The scatter plots of the predicted versus the experimental values for the various analyses are shown in Figure 7, Figure 8 and Figure 9. Figure 7 represents the scatter plot for predicted versus actual values for one-parameter subset. Since only one subset is considered, it can be observed that there is a larger amount of scatter. It is observed that when two-parameter subsets are considered, the scatter plot is more even with less deviation overall as depicted in Figure 8. In Figure 9, all the parameters are considered, and the scatter plot shows a more even plot. It can be concluded that when all the factors are considered, the machine learning model provides a much better model. Hence, it can be confirmed that the machine learning model provides the best solution when all the factors are considered for the analysis. This also indicates that all the factors have a significant effect on the output.

The performances of the different algorithms that have been described in this study are best illustrated in Figure 10. The figure shows that the random forest algorithm has the best performance when the system comprising all the three factors is considered as a whole.

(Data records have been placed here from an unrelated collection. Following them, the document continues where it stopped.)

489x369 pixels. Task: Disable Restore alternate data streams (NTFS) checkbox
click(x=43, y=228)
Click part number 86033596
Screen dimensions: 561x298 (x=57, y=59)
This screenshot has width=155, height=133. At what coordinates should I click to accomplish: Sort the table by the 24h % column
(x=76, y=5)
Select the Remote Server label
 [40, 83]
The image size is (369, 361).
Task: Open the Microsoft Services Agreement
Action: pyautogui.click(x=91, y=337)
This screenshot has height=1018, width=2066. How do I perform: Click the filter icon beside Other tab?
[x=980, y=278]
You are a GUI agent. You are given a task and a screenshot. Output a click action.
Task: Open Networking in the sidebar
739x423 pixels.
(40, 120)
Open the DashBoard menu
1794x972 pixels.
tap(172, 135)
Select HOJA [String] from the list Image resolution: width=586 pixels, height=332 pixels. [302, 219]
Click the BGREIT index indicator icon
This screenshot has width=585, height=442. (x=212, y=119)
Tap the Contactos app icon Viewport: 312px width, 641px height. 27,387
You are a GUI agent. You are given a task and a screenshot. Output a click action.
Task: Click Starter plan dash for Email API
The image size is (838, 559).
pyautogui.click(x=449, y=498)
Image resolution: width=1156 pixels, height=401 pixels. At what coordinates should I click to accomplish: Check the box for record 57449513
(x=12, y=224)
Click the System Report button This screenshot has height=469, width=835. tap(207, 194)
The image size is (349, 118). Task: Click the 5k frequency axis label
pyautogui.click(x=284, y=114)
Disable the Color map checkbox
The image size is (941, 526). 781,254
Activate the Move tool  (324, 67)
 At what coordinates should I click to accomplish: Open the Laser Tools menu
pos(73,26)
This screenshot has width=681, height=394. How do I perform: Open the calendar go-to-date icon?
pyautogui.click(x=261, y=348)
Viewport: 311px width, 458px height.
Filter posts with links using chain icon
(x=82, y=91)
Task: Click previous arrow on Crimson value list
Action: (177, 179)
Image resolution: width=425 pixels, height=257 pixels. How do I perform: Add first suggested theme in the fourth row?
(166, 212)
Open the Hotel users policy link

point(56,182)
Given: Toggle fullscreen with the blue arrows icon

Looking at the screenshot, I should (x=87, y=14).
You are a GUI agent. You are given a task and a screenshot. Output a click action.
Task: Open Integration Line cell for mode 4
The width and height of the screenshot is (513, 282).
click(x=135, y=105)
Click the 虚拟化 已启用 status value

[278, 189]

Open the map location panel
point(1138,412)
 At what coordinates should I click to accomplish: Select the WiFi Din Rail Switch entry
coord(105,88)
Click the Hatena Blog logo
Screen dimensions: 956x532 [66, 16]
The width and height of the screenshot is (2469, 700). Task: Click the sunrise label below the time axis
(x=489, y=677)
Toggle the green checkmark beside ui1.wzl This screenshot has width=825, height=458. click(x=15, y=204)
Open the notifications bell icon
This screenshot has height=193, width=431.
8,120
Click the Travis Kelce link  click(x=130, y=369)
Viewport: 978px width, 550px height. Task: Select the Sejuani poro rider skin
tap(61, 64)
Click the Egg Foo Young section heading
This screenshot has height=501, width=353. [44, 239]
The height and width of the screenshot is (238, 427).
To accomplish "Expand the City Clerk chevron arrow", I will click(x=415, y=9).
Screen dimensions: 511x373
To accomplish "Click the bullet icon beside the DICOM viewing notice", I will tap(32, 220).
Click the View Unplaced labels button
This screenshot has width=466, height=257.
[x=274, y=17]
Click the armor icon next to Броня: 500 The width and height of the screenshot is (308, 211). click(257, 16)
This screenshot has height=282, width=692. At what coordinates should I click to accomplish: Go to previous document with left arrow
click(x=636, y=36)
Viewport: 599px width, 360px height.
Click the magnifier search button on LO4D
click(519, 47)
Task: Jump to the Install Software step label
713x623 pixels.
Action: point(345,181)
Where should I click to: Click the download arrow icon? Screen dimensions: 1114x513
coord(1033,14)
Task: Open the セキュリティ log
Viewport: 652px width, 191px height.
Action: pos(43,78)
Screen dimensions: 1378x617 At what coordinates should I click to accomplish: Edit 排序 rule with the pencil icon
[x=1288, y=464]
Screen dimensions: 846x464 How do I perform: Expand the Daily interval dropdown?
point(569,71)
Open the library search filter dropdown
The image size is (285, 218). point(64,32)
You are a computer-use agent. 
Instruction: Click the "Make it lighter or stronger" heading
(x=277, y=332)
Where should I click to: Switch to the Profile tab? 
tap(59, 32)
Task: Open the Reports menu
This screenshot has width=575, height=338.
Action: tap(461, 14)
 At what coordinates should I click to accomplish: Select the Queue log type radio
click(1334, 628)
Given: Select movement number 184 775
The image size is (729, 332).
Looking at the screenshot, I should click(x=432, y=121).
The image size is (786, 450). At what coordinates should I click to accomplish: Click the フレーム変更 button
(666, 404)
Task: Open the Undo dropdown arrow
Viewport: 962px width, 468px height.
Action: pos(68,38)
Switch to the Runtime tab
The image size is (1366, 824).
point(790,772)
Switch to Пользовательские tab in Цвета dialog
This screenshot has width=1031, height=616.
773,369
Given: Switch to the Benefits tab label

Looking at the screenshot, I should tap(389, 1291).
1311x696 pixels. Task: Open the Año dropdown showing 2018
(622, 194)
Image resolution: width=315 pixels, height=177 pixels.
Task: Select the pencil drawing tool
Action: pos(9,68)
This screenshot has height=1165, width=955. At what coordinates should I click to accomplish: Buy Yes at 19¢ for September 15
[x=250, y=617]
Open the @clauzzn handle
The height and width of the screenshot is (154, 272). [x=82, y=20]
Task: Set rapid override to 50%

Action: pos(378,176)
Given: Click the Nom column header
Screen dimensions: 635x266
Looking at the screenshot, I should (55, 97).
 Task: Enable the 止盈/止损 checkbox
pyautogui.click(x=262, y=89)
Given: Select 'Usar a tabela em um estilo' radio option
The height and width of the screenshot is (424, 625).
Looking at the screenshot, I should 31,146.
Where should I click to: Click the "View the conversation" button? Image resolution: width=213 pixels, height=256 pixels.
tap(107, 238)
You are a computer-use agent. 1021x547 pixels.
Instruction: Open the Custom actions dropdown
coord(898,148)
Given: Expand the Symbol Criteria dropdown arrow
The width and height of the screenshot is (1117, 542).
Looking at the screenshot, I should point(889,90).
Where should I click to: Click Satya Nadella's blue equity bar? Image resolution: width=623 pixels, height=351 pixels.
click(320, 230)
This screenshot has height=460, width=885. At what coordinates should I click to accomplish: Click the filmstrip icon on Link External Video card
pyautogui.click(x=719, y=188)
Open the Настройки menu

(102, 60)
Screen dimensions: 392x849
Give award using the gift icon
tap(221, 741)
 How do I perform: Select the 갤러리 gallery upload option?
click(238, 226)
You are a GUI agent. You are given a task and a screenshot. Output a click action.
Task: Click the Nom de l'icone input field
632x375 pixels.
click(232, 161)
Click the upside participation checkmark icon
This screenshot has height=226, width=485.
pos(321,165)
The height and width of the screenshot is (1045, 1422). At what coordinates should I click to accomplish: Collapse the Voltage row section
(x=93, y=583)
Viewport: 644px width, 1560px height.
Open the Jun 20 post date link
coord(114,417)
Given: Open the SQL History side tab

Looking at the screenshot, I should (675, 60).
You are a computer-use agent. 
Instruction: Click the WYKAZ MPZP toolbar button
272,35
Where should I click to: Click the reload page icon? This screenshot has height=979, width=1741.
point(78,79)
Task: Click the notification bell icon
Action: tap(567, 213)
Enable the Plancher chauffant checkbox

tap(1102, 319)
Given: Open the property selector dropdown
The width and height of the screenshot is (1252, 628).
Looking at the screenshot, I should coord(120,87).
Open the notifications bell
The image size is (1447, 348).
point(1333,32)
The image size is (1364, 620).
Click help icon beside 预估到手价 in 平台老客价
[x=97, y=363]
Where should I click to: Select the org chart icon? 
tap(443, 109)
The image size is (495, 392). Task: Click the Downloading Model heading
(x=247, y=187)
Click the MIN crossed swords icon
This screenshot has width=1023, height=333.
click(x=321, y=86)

From the above analysis, we can understand that random forest is the best regression strategy (best algorithm) for predicting the effectiveness of a heat pipe system when methanol is used as the working fluid. Random forest builds multiple decision trees and merges them to create a more accurate and stable prediction. Predicted vs. actual values are compared by taking 15 to 20 random values from the respective outputs of their best regression methods. Figure 11 plots the predicted vs. the experimental values and the marked green area indicates that the deviation is acceptable. Here, the best regression method for effectiveness is random forest. A correlation coefficient of 0.9729, MAE of 1.1755, and RMSE of 1.5422 was obtained as the result of the analysis.

4. Conclusions

The identification of the best machine learning model for a heat exchanger process is discussed in this article. Heat exchanger experiments with methanol as the working fluid are conducted with consideration of various factors such as angle, temperature and mass flow rate and the effectiveness of each of the experiments is measured. The value of the angle is varied from 0 to 90 in increments of 10. Values of temperature are varied in increments of 5, starting from 50 to 70. Mass flow rate is varied from 40 to 120 in increments of 20. The experiments are conducted for each of the combinations of the input parameters and the effectiveness is measured for each trial. From the experiment data, a machine learning model is developed to identify the algorithm which best fits the experiment. Thirty algorithms were taken into consideration and the experimental values were analysed for each of the algorithms. The experimental data were divided into subsets and the performance of the machine learning model was analysed for each of the subsets. Single-parameter subset analysis revealed that angle had the most correlation with effectiveness as the MAE (3.671) and RMSE (4.417) were minimum. For the single-parameter analysis, the random forest algorithm was found as the best fit. Similarly, for the two-parameter subset, it was inferred that the angle–temperature combination had the most correlation with effectiveness and the MAE and RMSE were 2.373 and 2.921, respectively. For this, the additive regression method was identified as the best machine learning model. For the overall analysis that included the all three parameters, the random forest algorithm returned the best results with an MAE of 1.176 and RMSE of 1.542. The results show that machine learning models can be successfully used for representing the physical experiments in a numerical model. With the presence of increasing databases, more such studies can be conducted in the future to create robust databases that best depict the process.